*Instructions for the task*
Nothing but the lines from the one holding "The height and width of the screenshot is (926, 800)." to the final line of the listing below, both included, should be repeated, and each must match exactly. Omit pictures.

# # # #

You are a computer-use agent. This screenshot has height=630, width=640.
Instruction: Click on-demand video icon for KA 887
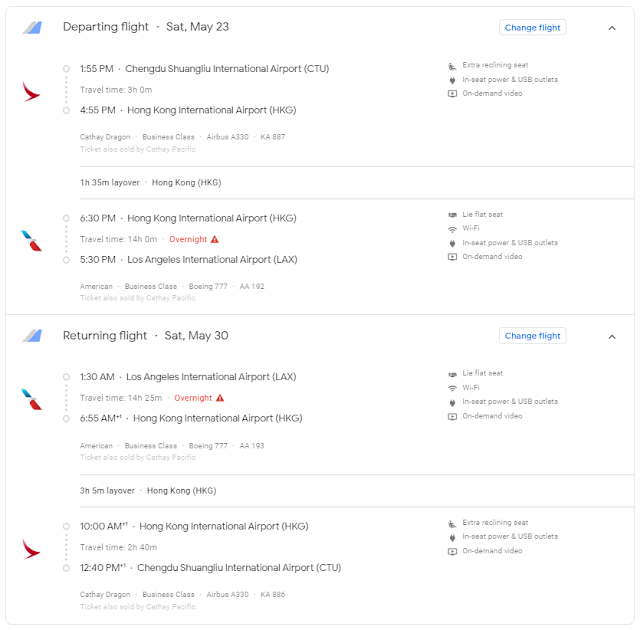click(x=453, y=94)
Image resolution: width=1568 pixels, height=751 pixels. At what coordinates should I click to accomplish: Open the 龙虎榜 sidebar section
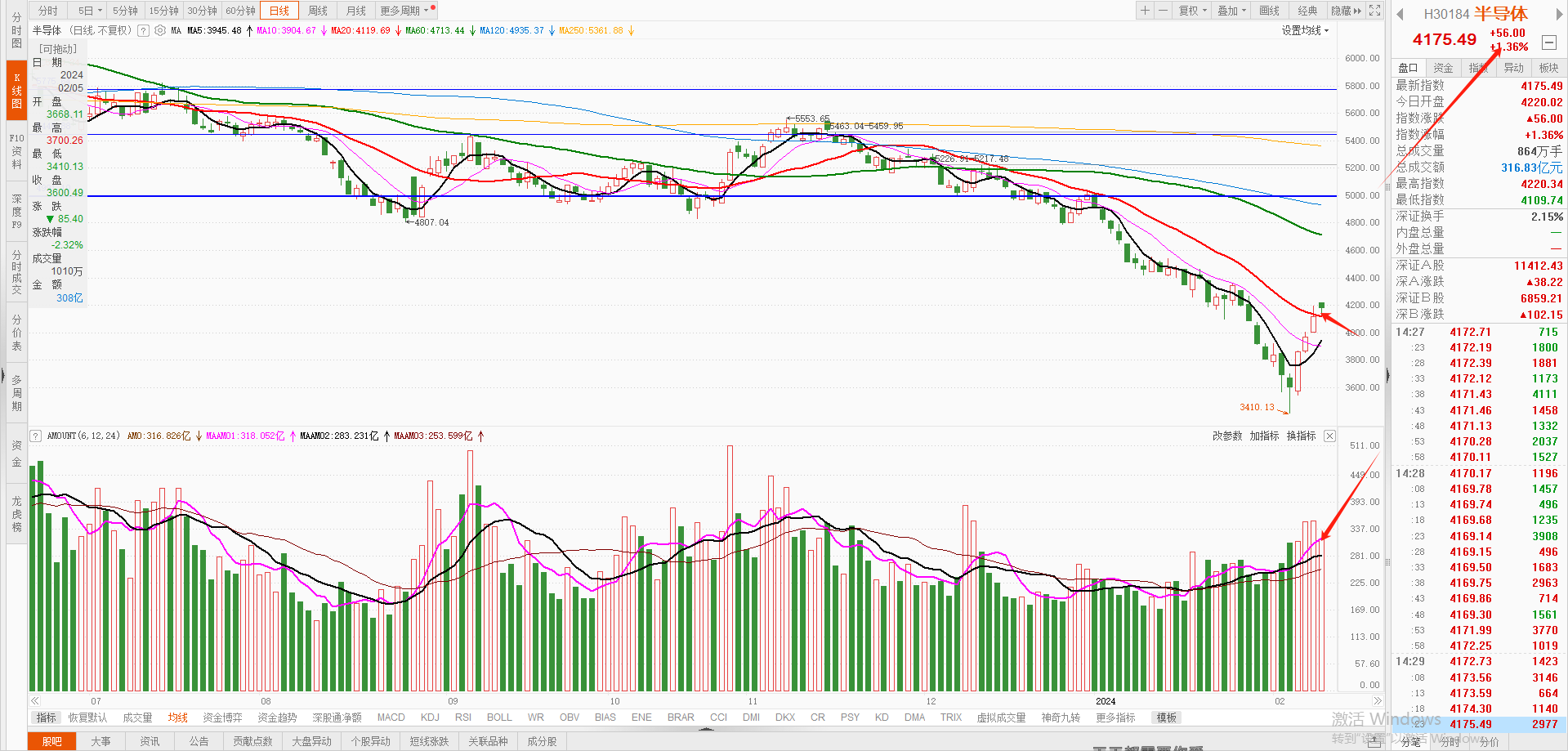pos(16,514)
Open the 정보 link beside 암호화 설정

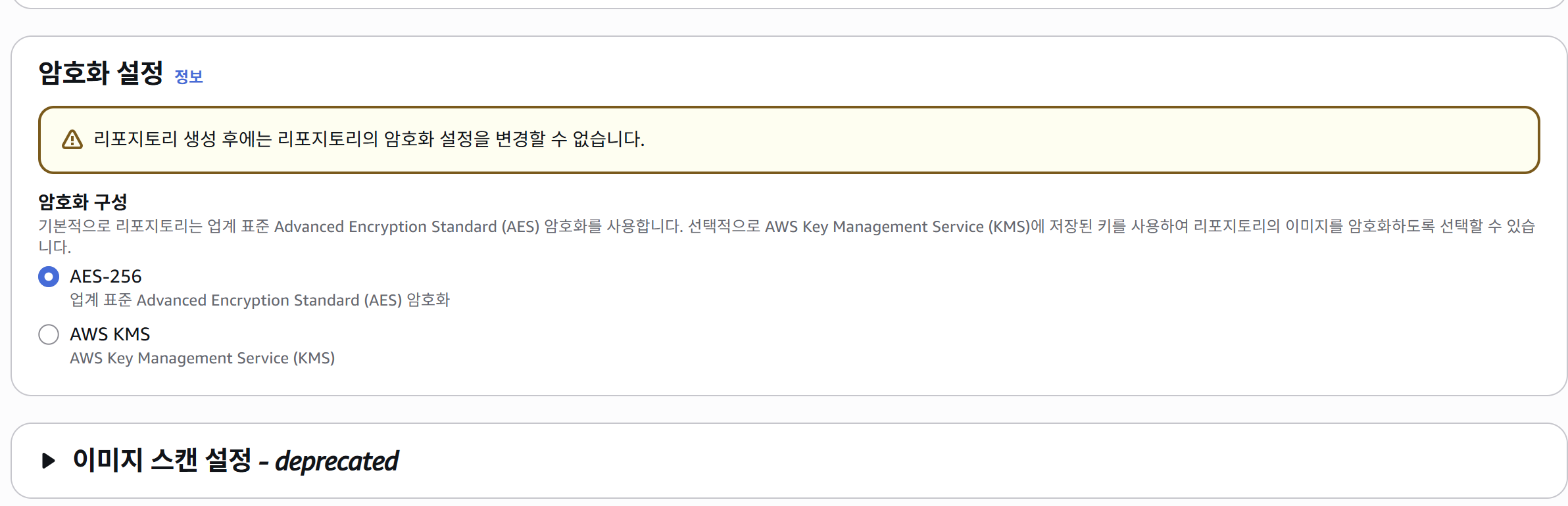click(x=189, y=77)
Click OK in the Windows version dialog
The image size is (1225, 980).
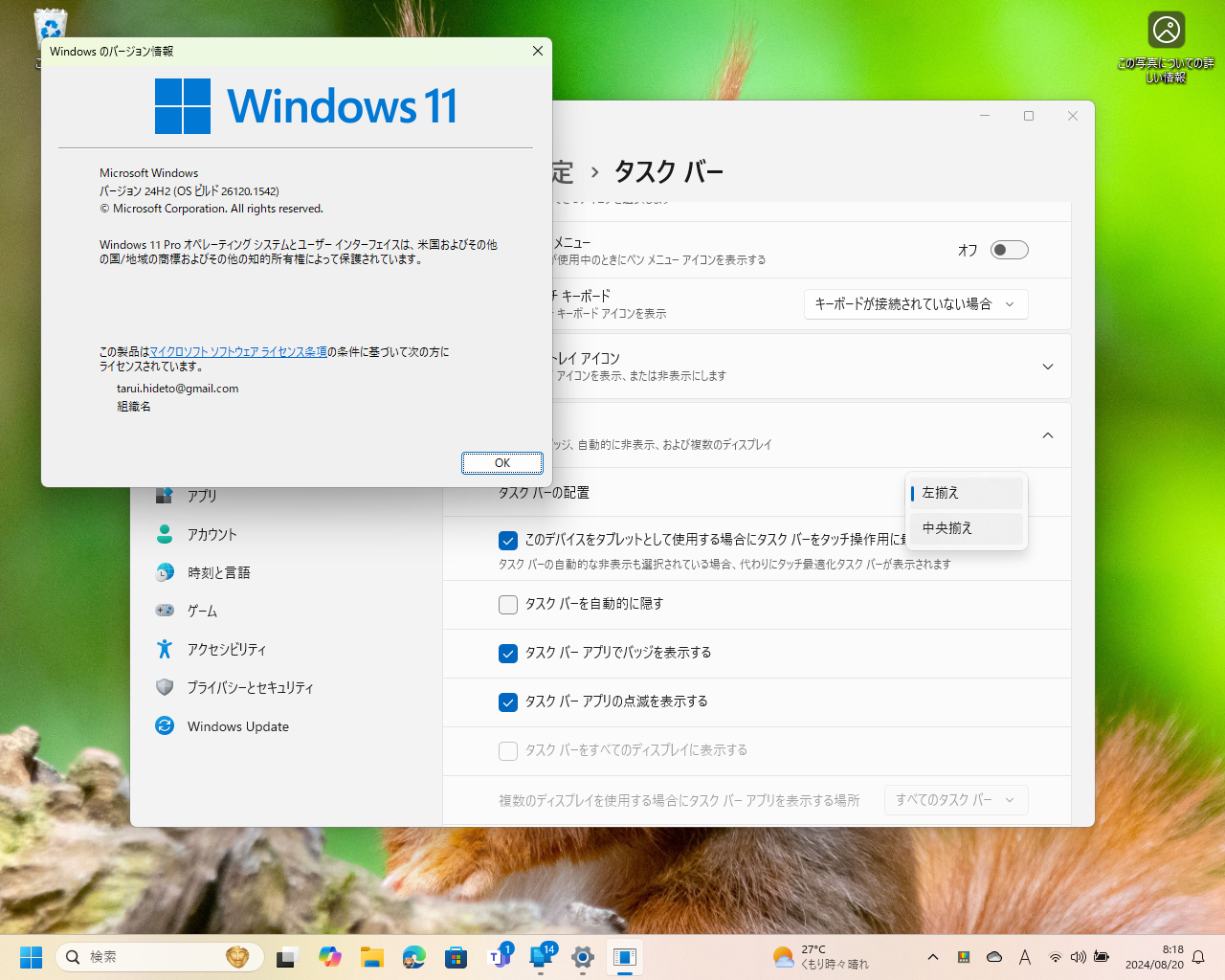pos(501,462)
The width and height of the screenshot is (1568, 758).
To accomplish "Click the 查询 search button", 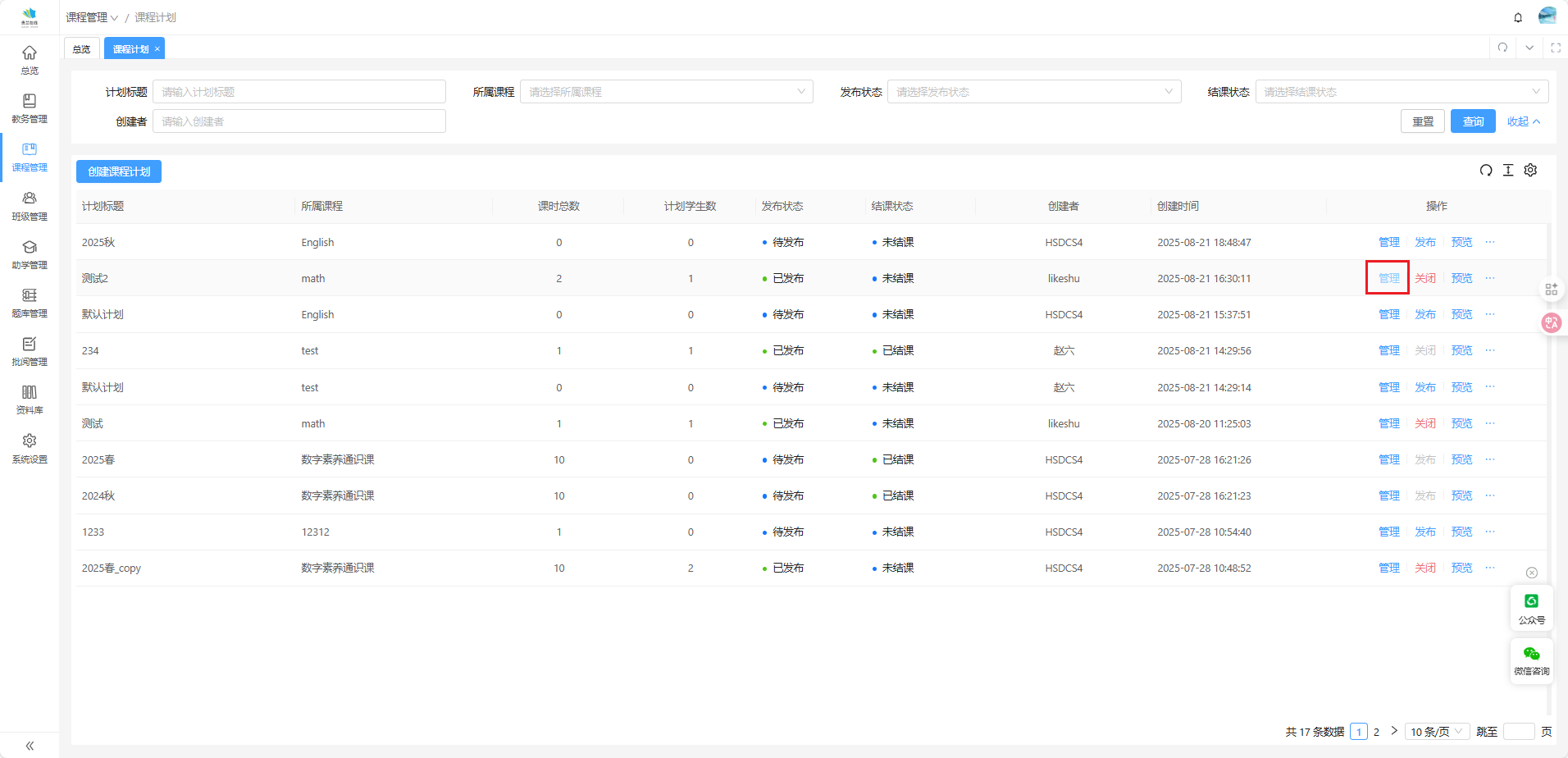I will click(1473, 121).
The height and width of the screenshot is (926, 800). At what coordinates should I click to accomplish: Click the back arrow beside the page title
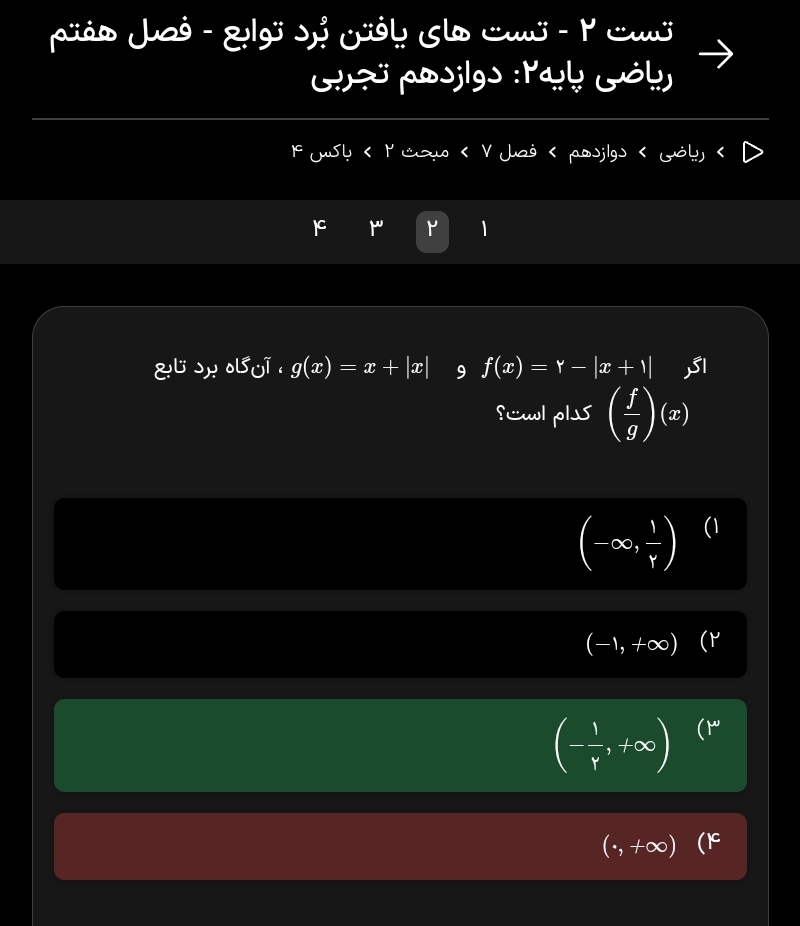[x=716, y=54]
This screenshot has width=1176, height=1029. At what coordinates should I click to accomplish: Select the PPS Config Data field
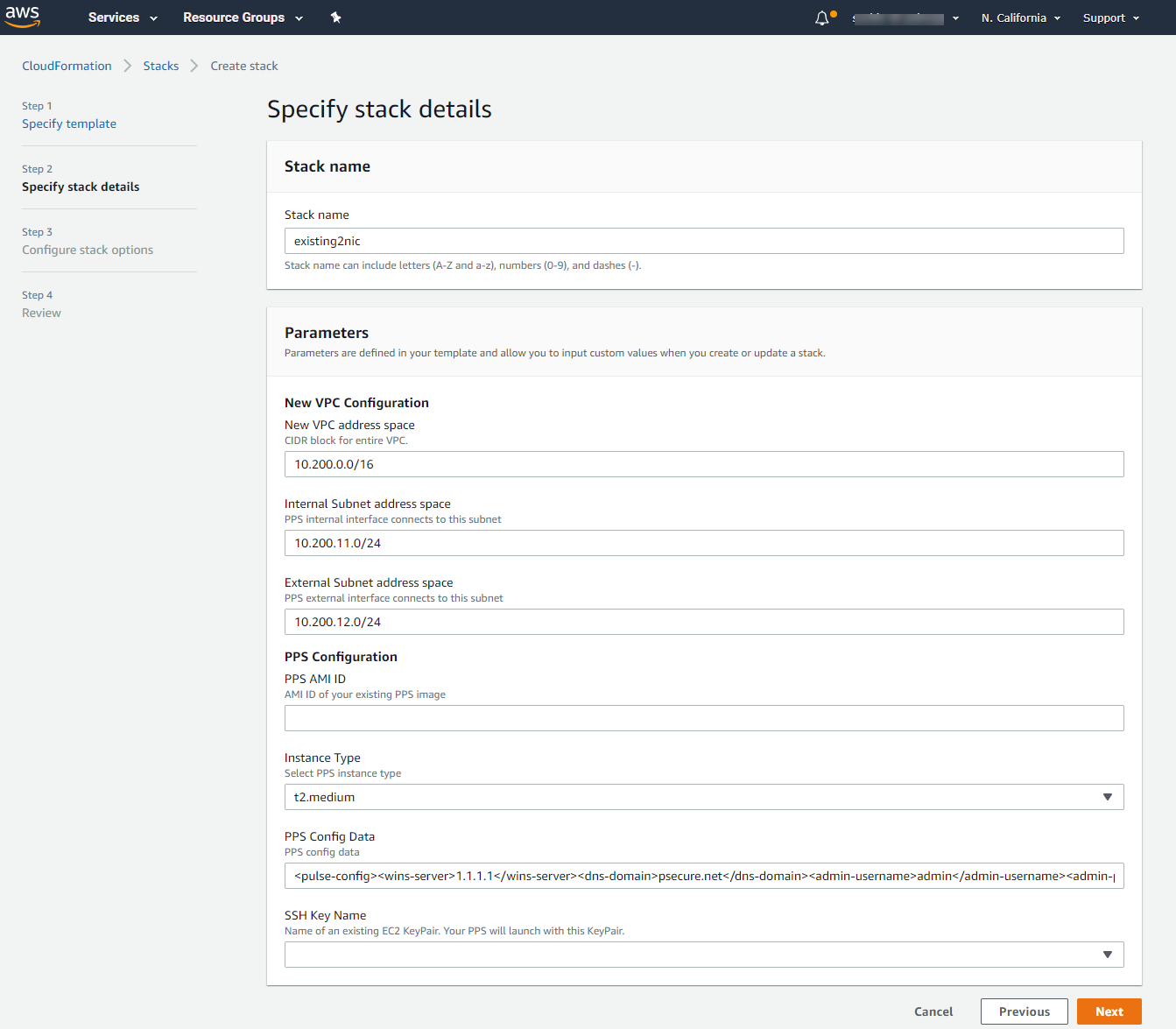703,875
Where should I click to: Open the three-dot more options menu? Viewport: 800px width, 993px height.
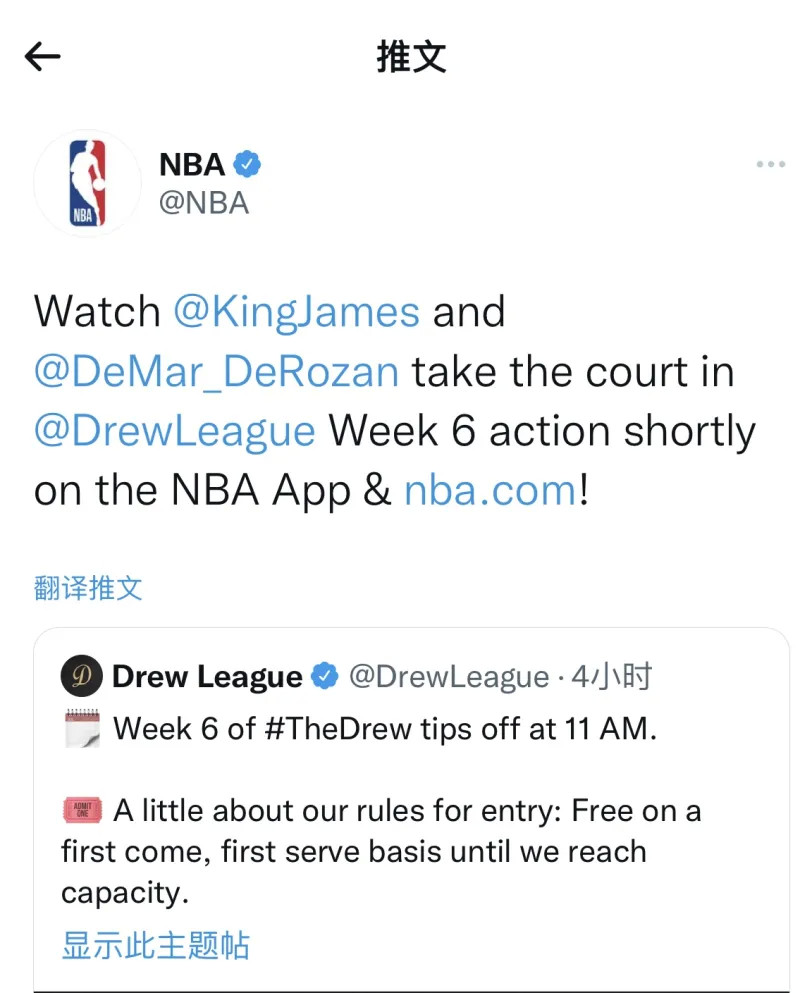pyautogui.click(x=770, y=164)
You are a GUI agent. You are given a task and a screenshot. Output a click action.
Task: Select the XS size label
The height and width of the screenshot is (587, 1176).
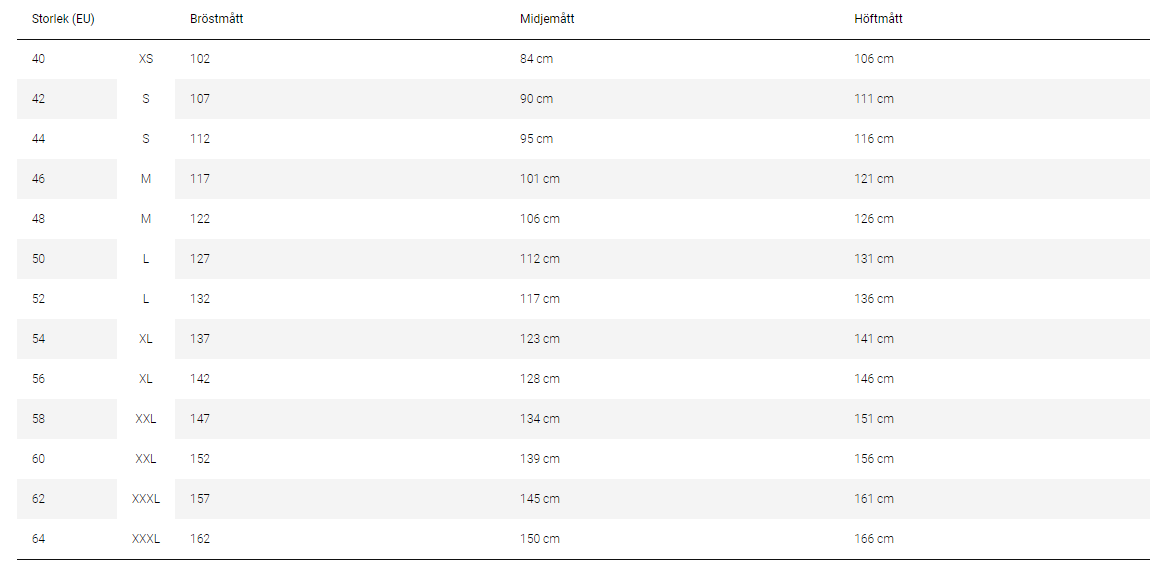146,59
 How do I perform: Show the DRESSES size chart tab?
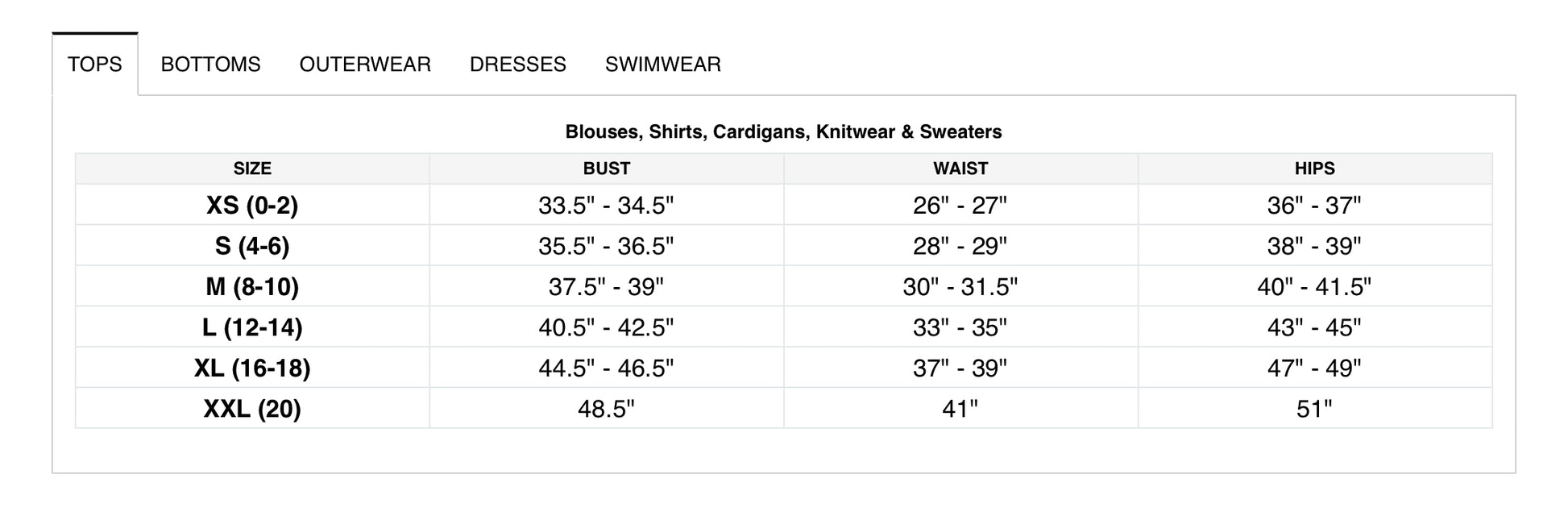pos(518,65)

# # # #

*Exercise result*
The height and width of the screenshot is (926, 800). At what coordinates should I click to accomplish: Click the back arrow beside the page title
[x=716, y=54]
This screenshot has width=1176, height=1029. At what coordinates should I click to accomplish: Select the PPS Config Data field
703,875
Where should I click to: Open the three-dot more options menu? Viewport: 800px width, 993px height.
pyautogui.click(x=770, y=164)
You are a GUI agent. You are given a task and a screenshot. Output a click action.
Task: Select the XS size label
The height and width of the screenshot is (587, 1176).
146,59
 How do I perform: Show the DRESSES size chart tab?
pos(518,65)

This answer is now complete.